Giusto una settimana fa un giovane arbitro veniva affrontato e aggredito su un campo da calcio di Calolziocorte - al temine di una gara per Allievi, un derby - da un coetaneo di sedici anni, con un calcio e uno spintone.

Tanto da mandare il giovanissimo direttore di gare in ospedale. Ad una settimana dal fattaccio non solo la giustizia sportiva ha già fatto il suo corso, ma anche una delle due società coinvolte ha preso delle decisioni forti. Tutto ciò, incredibilmente, senza però avere un “colpevole vero” dell’aggressione. Impossibile? No, è proprio così.

Per meglio capirci sintetizziamo cosa è avvenuto dopo il fattaccio di domenica scorsa. Non essendo stato individuato il colpevole dell’aggressione, ma solo la squadra di appartenenza (l’arbitro colpito di spalle, voltandosi, ha riconosciuto solo le maglie del Foppenico, una delle due squadre, l’altra era l’Ac Victoria), la squalifica pesante del giudice sportivo di un anno e sei mesi se la dovrà (a norma di regolamenti) scontare il capitano del Foppenico, alla sua seconda partita con la fascia al braccio: un dramma.

Questo accadeva giovedì pomeriggio.
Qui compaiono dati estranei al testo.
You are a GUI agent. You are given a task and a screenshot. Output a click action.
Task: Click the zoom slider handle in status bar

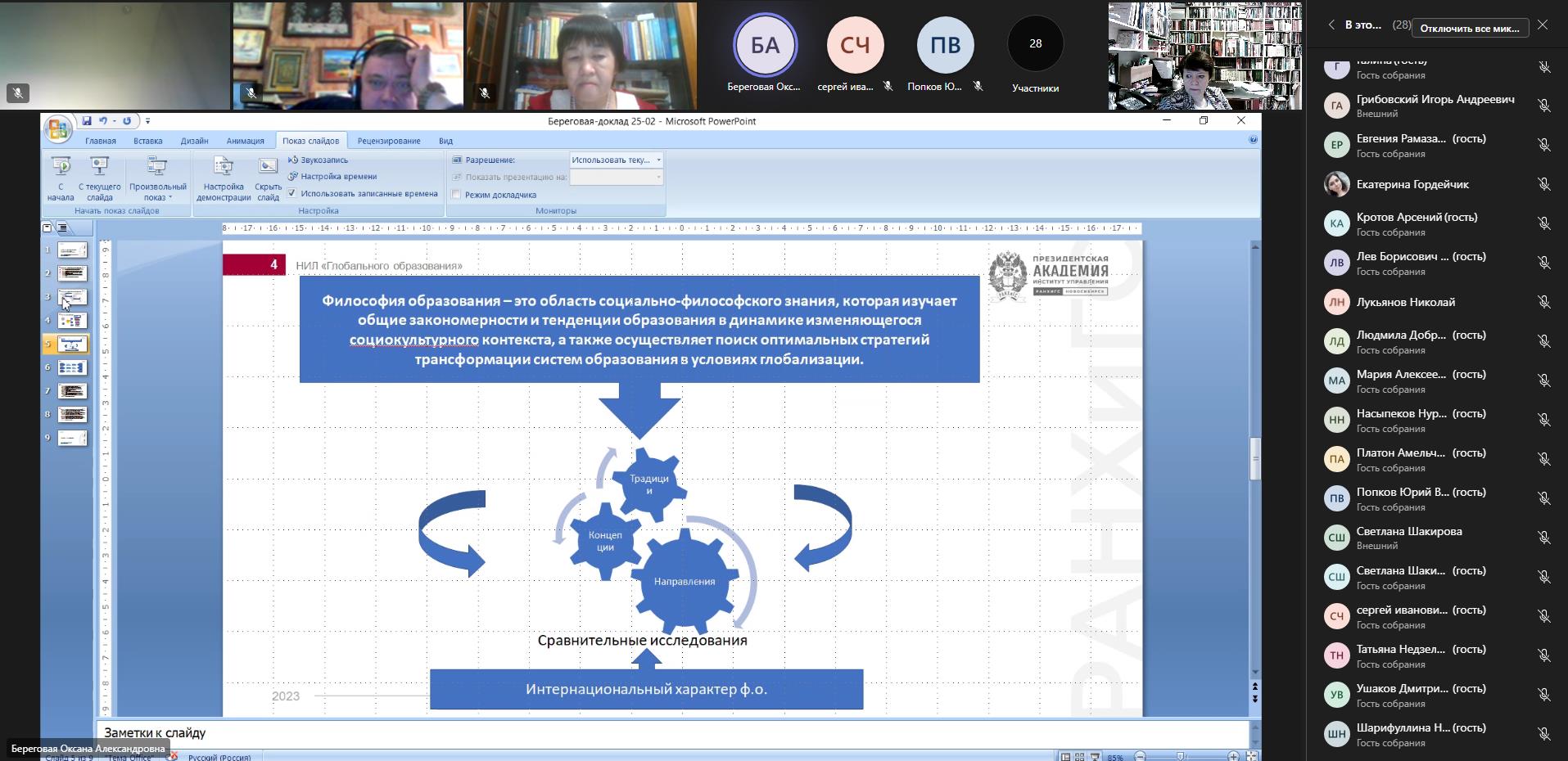[x=1180, y=757]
Il giorno dopo arrivava una decisione forte dalla società del Foppenico, che ritirava una delle due squadre Allievi e sospendeva, con la classica “riconsegna della borsa” , il giocatore che si ritiene possa aver colpito l’arbitro visto che poco prima dei fatti era stato espulso e poi nello spogliatoio (ad aggressione compiuta) aveva mostrato il dito medio all’arbitro.

Questi, come detto, i fatti schematizzati senza aggiungere le “briciole” e cioè le altre squalifiche a dirigenti della stracittadina Ac Victoria-Foppenico e le multe (il Foppenico tra l’altro ha chiesto alla famiglia del giocatore sospeso di contribuire a pagare) comminate per omessa vigilanza.
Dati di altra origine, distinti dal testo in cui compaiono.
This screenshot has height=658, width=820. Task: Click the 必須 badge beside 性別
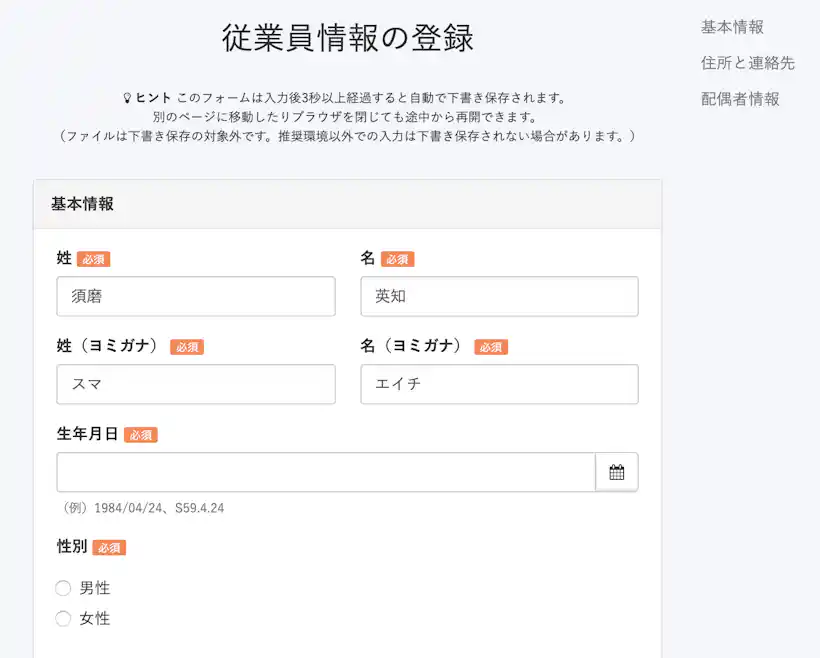point(109,547)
Ora non vogliamo in nessun modo andare contro un regolamento o le “leggi” scritte del calcio e della responsabilità oggettiva, già peraltro più volte messa in discussione per casi ben più eclatanti. Tuttavia, senza cadere nel moralismo cattedratico o giudicare un episodio che si giudica da sè, qualche riflessione è d’obbligo.
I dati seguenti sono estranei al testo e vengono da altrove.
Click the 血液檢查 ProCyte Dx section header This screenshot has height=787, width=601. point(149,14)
In primis ci chiediamo: come si sentirà un ragazzo di sedici anni che ha colpito (poco o tanto) un arbitro suo coetaneo e che assiste ora muto alla squalifica per 18 mesi di un suo compagno innocente?

E ancora. Come è possibile che al termine di una partita di calcio, con le squadre che vanno verso gli spogliatoi - con allenatori, accompagnatori, panchina e chi più ne ha ne metta (almeno 30 persone) - nessuno abbia visto un ragazzo che colpisce un altro ragazzo alle spalle? Ognuno, a questo punto, tragga le conclusioni e si dia le risposte che crede più opportune.

Per noi, in questa strana disputa, non c’è un vincitore, ma solo un perdente. Lo sport, o meglio il calcio, quello dei giovani e quello degli adulti che preferiscono stare zitti. Il fascicolo del giudice sportivo non è ancora chiuso. Un supplemento di indagine è possibile, basterebbe fare quel passo di onestà morale che scagionerebbe un innocente, un adoloscente che sta vivendo giorni terribili. E renderebbe meno dolorosi i “lividi” di un altrettanto giovane arbitro che vuole solo giustizia, sportiva s’intende.